◆ What the task asks ◆
Transcribe, exactly and in full, every line from the one including "Focus the empty" to the end of the listing.

◆ Records to process ◆
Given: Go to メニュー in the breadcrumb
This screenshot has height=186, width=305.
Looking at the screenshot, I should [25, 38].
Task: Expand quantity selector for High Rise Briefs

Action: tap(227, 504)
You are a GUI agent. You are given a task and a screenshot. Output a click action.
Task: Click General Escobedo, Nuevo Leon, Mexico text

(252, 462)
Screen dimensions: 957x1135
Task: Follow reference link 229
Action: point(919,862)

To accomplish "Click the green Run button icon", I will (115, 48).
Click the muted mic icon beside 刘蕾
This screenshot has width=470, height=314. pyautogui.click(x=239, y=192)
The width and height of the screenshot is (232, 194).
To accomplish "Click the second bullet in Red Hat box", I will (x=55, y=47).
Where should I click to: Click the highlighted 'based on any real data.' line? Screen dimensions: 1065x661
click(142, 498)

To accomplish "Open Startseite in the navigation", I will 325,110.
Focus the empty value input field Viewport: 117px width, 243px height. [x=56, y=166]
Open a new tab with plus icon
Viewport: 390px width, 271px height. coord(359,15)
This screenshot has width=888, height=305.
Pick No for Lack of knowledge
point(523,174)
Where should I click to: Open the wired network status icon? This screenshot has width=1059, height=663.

◆ Completed task ◆
Focus the empty value input field Viewport: 117px width, 243px height. [x=56, y=166]
Open a new tab with plus icon
Viewport: 390px width, 271px height. coord(359,15)
This screenshot has width=888, height=305.
Pick No for Lack of knowledge
point(523,174)
Where should I click to: Open the wired network status icon? This screenshot has width=1059, height=663.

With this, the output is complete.